Paul Hutchison

Personal information
- Full name: Paul James Hutchison
- Born: 17 February 1968 Glen Innes, New South Wales, Australia
- Died: 27 February 2015 (aged 47) Brisbane, Australia
- Batting: Right-handed
- Bowling: Right-arm fast-medium

Domestic team information
- 1996/97–1997/98: Tasmania
- 1991/92–1994/95: South Australia

Career statistics
| Competition | FC | LA |
| Matches | 8 | 13 |
| Runs scored | 80 | 39 |
| Batting average | 8.00 | 39.00 |
| 100s/50s | –/– | –/– |
| Top score | 14 | 22* |
| Balls bowled | 1,329 | 660 |
| Wickets | 20 | 16 |
| Bowling average | 41.10 | 34.37 |
| 5 wickets in innings | 1 | 1 |
| 10 wickets in match | – | – |
| Best bowling | 5/87 | 5/27 |
| Catches/stumpings | 3/– | 3/– |
- Source: Cricinfo, 3 January 2011

= Paul Hutchison (Australian cricketer) =

Australian cricketer (1968–2015)

Paul James Hutchison (17 February 1968 – 27 February 2015) was a professional Australian cricketer who played for Tasmania and South Australia.
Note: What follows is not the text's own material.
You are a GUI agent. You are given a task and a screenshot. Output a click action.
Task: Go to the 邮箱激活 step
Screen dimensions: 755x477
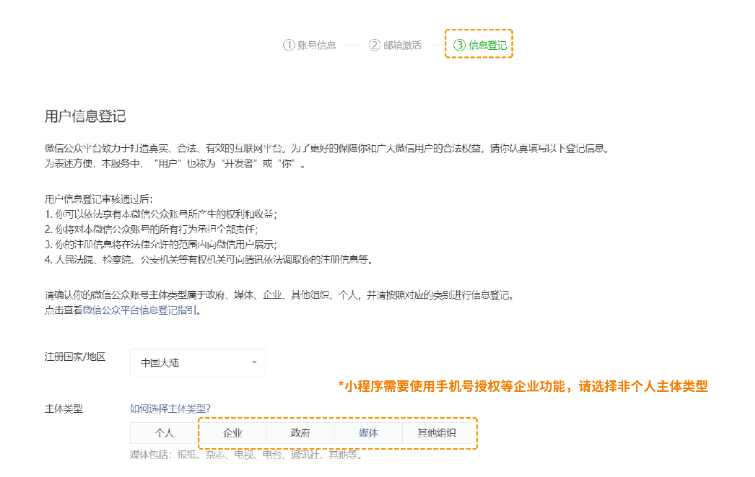pos(402,45)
He was born in Glen Innes, New South Wales

Hutchison also played for Queensland Country and Queensland academy, as well as playing club cricket in the Northern Territory. Hutchison had two sons, Mitchell and James who often visited during his debut performances while playing professionally for South Australia and Tasmania.

Hutchison died in Brisbane on 27 February 2015 of cancer.